Though initial legislation limited cash handouts to the lower-income half of Iran's population, which forms the core of Ahmadinejad's political base, a parliamentary vote in November imposed changes that forced the Ahmadinejad administration to disburse money to all citizens who have registered to receive them, regardless of income class. More than 68.5 million people, or more than 90 percent of Iran's population, have registered for the subsidy payment, according to Iran's Ministry of Welfare.

The monthly payments were supposed to cost the government only a fraction of what it had been paying in subsidies, though that has become less certain. The payment amount was raised from $41 in January to $43 after the Iranian new year in March, will cost the government around $2.9 billion a month – a figure Iran-based economists say will become unsustainable in light of mounting inflation and a steep decline in oil sales that has decreased Iran's cash reserves.

** What you need to do **
[a] Answer these questions from the passage on Iran's subsidy payments, one line each.
(i) According to Iran's Ministry of Welfare, how many people have registered for the subsidy payment?
(ii) What did the payment amount become after the Iranian new year in March?
(iii) About how much will the payments cost the government each month?
[b] Name every month mentioned in the passage on Iran's subsidy payments.
[c] Extend the passage on Iran's subsidy payments by a few sentences, starting after its final sentence.

** Stored records **
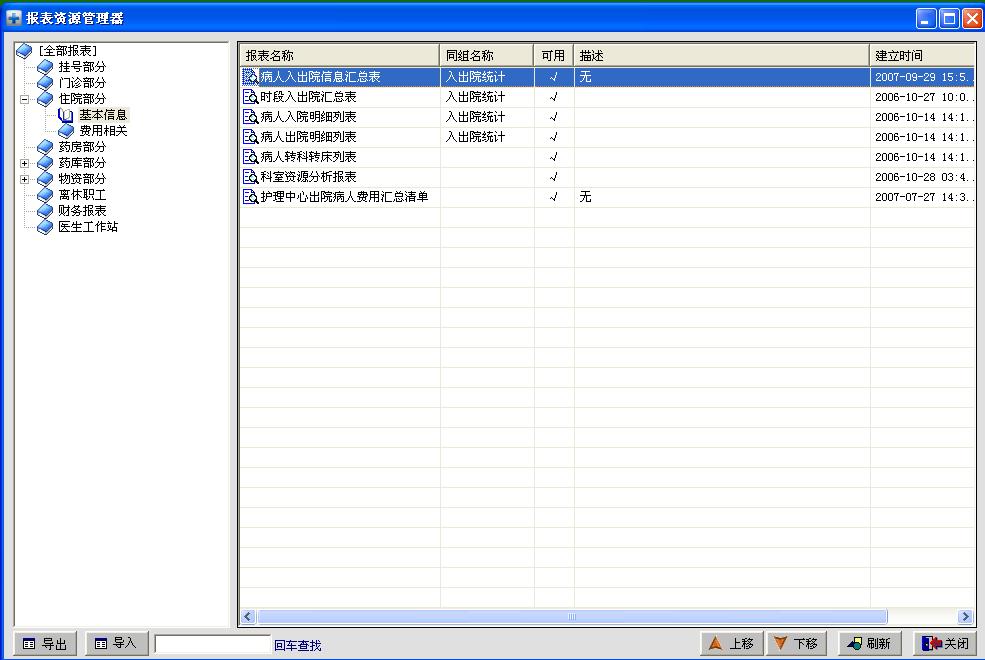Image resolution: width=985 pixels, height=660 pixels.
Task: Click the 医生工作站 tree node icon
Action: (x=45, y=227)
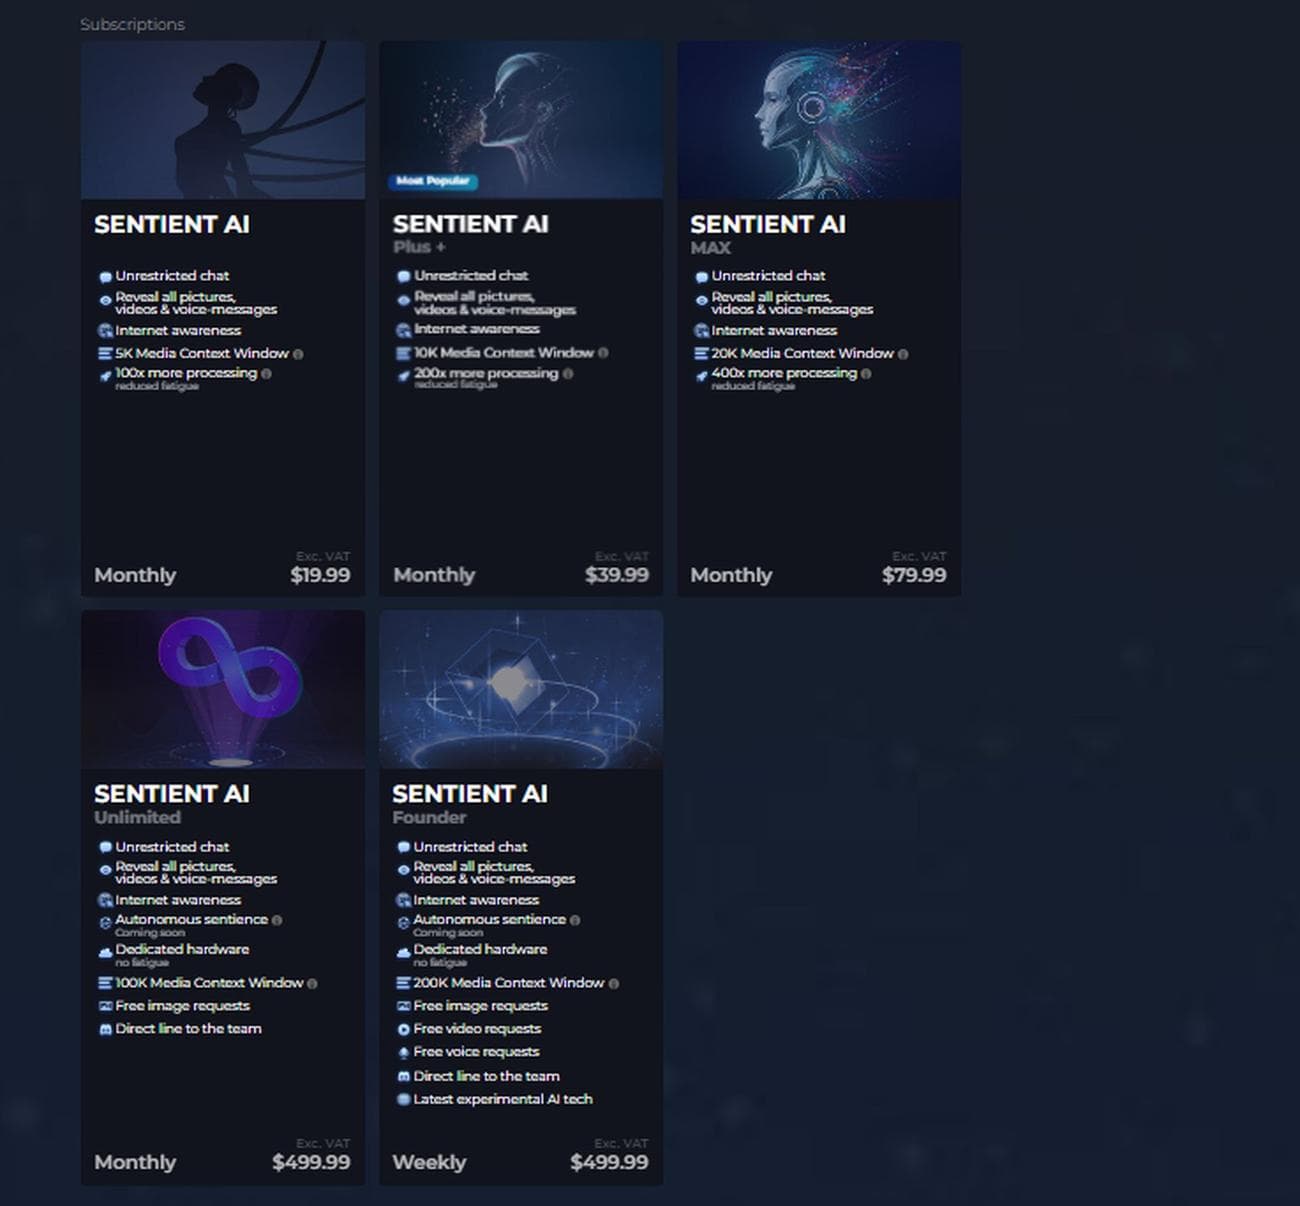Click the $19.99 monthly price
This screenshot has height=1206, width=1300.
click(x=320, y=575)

** Expected results **
[a]
(i) More than 68.5 million people, or more than 90 percent of Iran's population.
(ii) $43.
(iii) Around $2.9 billion a month.

[b] November, January, March

[c]
The government will soon be forced to eliminate specific deciles of recipients, and the first to stop receiving cash payments will be the country's cash-strapped middle class, analysts say. This will have a crucial impact on the living standard of Iran's middle income families, which generally live on tighter budgets, use more electricity, and will be hit hardest when food prices rise on the back of price hikes in energy and transport. It poses critical political implications as well, since Iran's burgeoning middle class has for the last two decades served as the strongest base of support for reform inside the Islamic Republic. Economic hardship could reduce their will to fight for reform.

“There will be eliminations, probably within the next six months. Like any other middle class in the world, ours is leveraged to the hilt, so any change in budget is going to hit them,” says the Iran-based analyst. “The middle class is going to get really crushed.”